Little, if anything, we know about Tourneur's political beliefs. We do know that in 1944 he made anti-Nazi movie Days of Glory, where a bunch of gallant Russian partisans defend their homeland from German assault in the early days of Operation Barbarossa, and both “comrade Stalin” and “Socialism” are mentioned once in the dialogues.6 We do know that, right after World War II, Tourneur directed Berlin Express (1948), in which there seems to be hope for the United States and Soviet Russia to overcome their differences and cooperate for world peace.

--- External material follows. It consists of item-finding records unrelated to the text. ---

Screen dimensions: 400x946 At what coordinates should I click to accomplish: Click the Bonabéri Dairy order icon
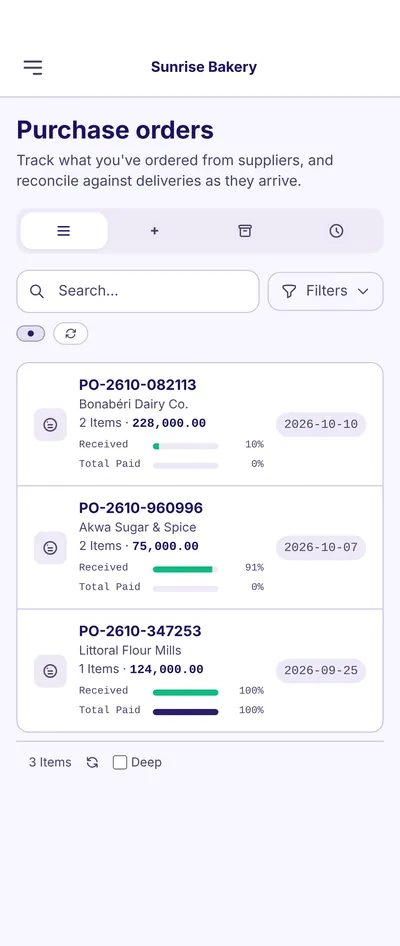[x=50, y=425]
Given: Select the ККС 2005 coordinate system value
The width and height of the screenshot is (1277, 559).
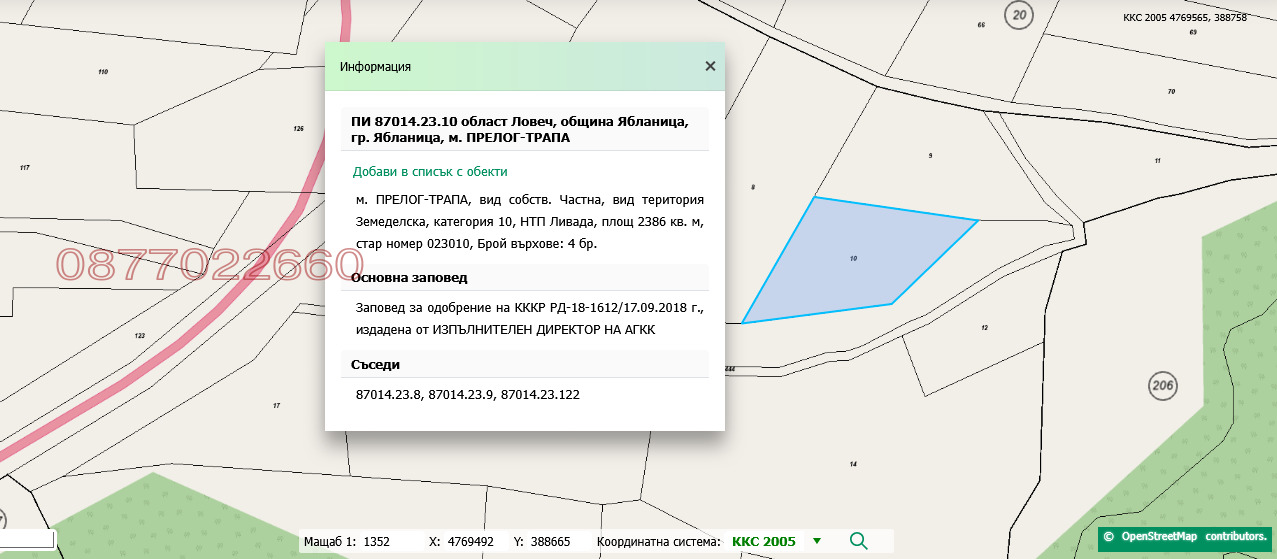Looking at the screenshot, I should coord(763,541).
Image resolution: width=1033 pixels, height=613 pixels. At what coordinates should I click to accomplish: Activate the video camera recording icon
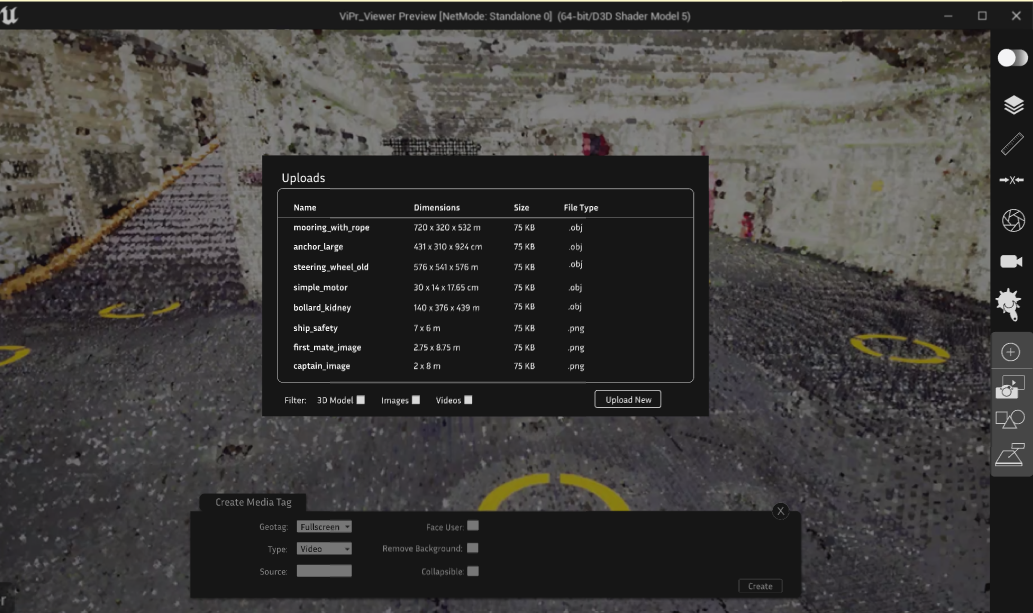pyautogui.click(x=1011, y=261)
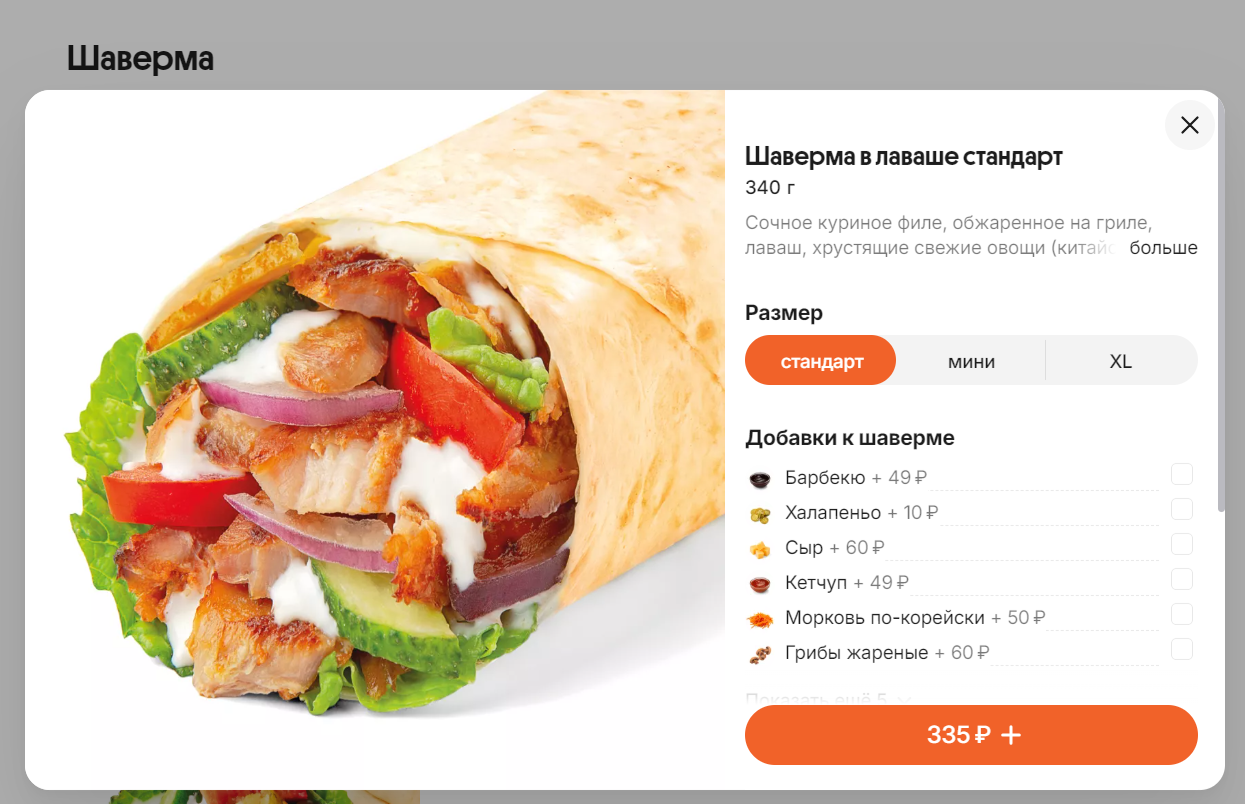Click the Барбекю sauce icon

760,479
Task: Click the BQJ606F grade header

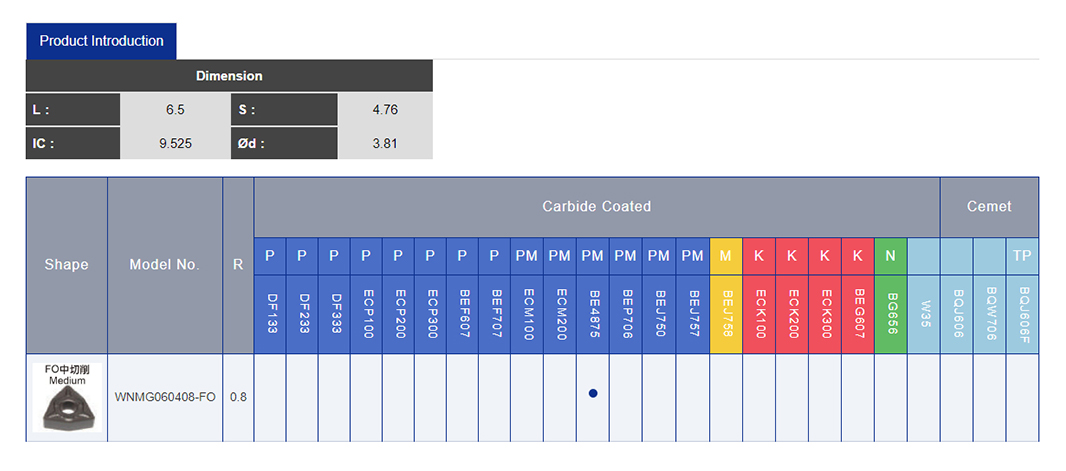Action: (x=1022, y=314)
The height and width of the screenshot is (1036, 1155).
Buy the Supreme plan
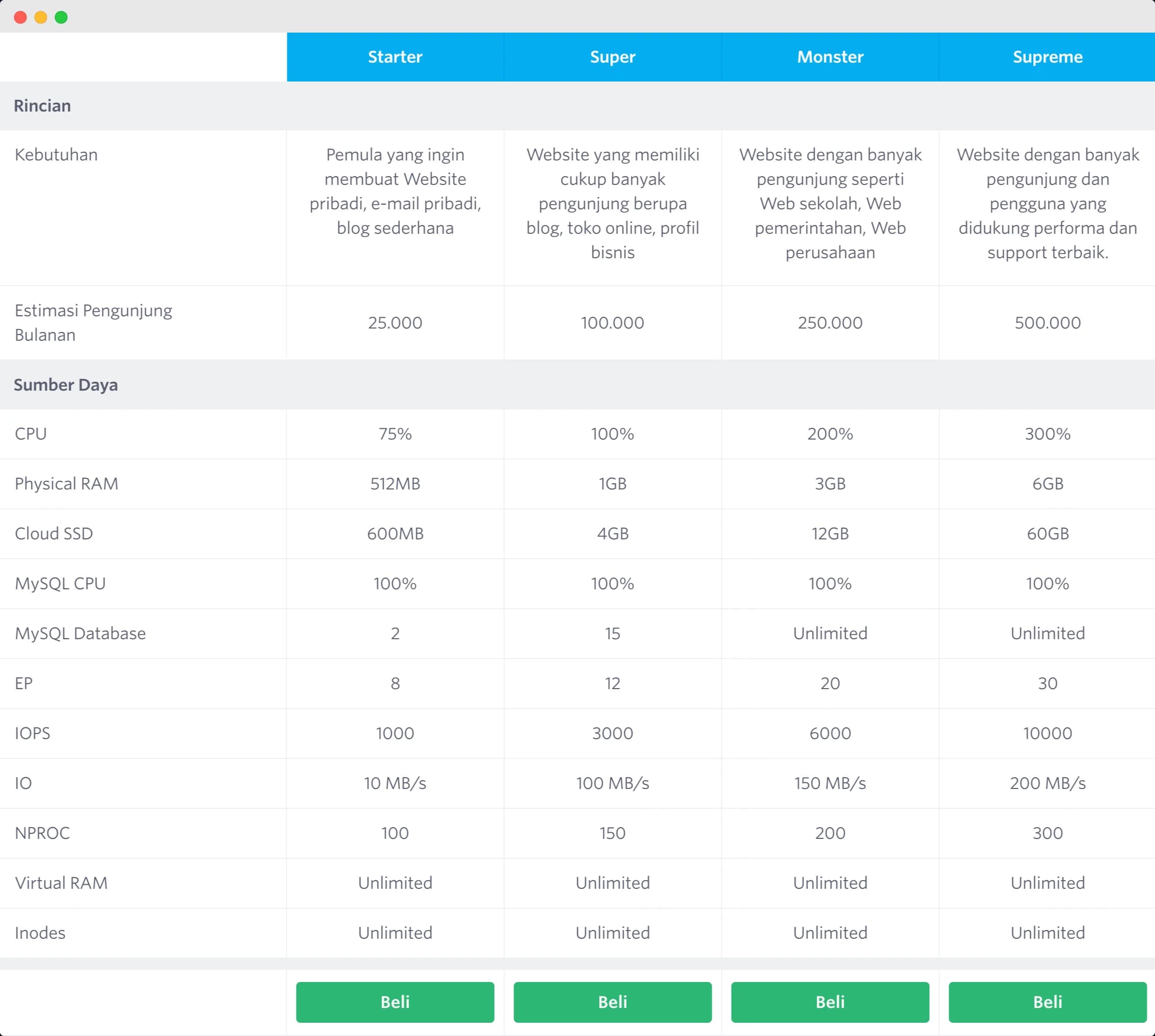tap(1048, 1002)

But we have also seen how, a mere two years after Berlin Express, the allegorical The Flame and the Arrow contains elements of anti-Red propaganda, and so does Tourneur's The Fearmakers (1958), one of the most virulent anti-Communist movies ever made (a film so hysterically anti-Communist that the word “Communism” is never uttered, nor the identity of the foreign country infiltrating the United States' Senate ever made explicit).

It cannot be excluded that the above films reflect Tourneur's political convictions. However, as reported by film scholar Chris Fujiwara, throughout his career in Hollywood Tourneur accepted to direct many films (including The Fearmakers) for simple economic reasons. Hence, it makes sense to see him as a professional who had to adjust willy-nilly to the diktats of various entities for the ideological control of the American movie industry (Hays Office, United States Office of War Information, House Un-American Activities Committee...), if he wanted to keep on earning a living as a filmmaker. From this point of view, the case of The Flame and the Arrow's screenwriter Waldo Salt is quite telling, Tourneur's medieval adventure being the last film for which he received credit before being blacklisted.7 Did the censors find the scene in which Dardo and friends fight the oppressors by using their working tools as weapons a little too Marxist-revolutionary-like? We don't know. What we know is that The Flame and the Arrow is not and never was “sheer entertainment,” no matter what the producers state at the beginning of the film.


Notes

1. Edward Buscombe, Stagecoach, London: BFI Publishing, 1992, pp. 66-70.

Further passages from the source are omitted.